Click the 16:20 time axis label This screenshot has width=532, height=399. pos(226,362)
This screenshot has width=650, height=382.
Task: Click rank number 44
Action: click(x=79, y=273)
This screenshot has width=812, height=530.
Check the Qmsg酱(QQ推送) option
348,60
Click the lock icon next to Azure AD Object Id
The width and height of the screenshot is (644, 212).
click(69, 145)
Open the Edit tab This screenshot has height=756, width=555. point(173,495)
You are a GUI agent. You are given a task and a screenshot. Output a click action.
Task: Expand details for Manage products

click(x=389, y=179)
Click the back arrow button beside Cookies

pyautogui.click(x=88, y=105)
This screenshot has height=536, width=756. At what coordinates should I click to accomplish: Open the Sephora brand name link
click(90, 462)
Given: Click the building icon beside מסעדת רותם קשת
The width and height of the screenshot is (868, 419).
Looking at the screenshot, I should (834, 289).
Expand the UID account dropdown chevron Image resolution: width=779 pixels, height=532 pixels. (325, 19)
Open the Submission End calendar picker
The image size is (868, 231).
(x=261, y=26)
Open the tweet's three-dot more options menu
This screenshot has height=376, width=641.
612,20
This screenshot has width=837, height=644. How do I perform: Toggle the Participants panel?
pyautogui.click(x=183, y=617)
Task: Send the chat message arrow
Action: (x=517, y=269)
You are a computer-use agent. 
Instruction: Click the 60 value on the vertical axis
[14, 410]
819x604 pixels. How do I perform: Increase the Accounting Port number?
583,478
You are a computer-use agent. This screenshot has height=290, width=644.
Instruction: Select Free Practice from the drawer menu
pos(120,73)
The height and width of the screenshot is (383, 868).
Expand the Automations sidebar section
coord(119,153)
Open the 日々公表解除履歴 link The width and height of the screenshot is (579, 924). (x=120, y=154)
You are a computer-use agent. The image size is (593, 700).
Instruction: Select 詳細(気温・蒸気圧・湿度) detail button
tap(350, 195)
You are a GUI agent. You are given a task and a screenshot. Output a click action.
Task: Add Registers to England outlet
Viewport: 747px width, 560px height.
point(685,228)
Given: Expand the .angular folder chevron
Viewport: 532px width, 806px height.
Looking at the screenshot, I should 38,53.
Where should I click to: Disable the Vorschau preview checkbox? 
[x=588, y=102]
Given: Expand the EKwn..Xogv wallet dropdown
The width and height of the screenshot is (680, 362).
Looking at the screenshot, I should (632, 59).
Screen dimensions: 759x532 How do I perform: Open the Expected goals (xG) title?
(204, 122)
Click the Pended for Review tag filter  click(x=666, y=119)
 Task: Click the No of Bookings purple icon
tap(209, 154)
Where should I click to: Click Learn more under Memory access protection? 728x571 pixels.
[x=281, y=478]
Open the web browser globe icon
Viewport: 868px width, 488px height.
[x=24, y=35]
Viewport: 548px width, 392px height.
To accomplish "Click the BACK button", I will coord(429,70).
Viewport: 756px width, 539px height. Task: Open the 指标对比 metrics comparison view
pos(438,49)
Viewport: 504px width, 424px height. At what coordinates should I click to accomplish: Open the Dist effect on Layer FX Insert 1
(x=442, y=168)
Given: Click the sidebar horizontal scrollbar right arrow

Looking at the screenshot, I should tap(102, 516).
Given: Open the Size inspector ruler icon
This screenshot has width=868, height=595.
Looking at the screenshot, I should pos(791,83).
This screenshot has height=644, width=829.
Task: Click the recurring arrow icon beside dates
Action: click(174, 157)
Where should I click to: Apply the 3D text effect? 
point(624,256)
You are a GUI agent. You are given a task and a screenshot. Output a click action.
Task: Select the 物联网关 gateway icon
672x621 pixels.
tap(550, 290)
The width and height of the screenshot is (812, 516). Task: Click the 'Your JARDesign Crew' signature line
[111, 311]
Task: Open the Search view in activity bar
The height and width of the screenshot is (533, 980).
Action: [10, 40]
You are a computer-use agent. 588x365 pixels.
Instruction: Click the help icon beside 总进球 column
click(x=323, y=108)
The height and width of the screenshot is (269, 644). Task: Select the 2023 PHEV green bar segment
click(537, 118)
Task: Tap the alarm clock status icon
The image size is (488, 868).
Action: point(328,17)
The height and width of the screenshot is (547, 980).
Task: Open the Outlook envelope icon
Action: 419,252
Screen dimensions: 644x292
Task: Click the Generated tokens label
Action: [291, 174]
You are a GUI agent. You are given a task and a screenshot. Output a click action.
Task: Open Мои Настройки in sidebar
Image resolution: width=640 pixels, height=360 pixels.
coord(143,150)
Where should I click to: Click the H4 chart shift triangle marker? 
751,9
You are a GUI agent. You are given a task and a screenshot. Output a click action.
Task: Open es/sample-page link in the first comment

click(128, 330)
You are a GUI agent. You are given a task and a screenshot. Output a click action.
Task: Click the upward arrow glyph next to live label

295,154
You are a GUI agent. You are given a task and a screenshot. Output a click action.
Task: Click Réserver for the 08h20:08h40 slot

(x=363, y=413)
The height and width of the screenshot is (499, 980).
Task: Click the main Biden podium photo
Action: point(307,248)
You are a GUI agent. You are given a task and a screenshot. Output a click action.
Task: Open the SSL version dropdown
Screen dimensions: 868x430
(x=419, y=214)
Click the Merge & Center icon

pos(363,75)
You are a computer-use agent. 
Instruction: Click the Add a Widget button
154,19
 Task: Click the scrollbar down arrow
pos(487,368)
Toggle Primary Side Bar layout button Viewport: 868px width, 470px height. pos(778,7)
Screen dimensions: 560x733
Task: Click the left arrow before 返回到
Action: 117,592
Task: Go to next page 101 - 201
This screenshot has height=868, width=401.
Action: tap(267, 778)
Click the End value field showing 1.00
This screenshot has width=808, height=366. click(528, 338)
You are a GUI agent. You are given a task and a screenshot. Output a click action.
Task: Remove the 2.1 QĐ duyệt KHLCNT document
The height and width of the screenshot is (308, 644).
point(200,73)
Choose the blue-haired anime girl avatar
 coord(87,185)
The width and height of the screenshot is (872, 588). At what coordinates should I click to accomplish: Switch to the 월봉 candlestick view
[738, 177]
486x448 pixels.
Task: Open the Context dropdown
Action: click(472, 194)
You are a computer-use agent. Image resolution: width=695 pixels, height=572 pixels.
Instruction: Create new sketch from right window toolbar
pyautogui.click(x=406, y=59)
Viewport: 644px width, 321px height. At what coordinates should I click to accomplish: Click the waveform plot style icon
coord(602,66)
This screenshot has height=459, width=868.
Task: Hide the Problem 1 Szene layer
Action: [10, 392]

> Exercise prompt:
The task calls for all lines in the entries that hold "computer".

> Exercise result:
You are a computer-use agent. 
You are a computer-use agent. This screenshot has height=290, width=644.
You are a computer-use agent. The image size is (593, 700).
You are a computer-use agent. 588x365 pixels.
You are a computer-use agent. 
You are a computer-use agent. Image resolution: width=695 pixels, height=572 pixels.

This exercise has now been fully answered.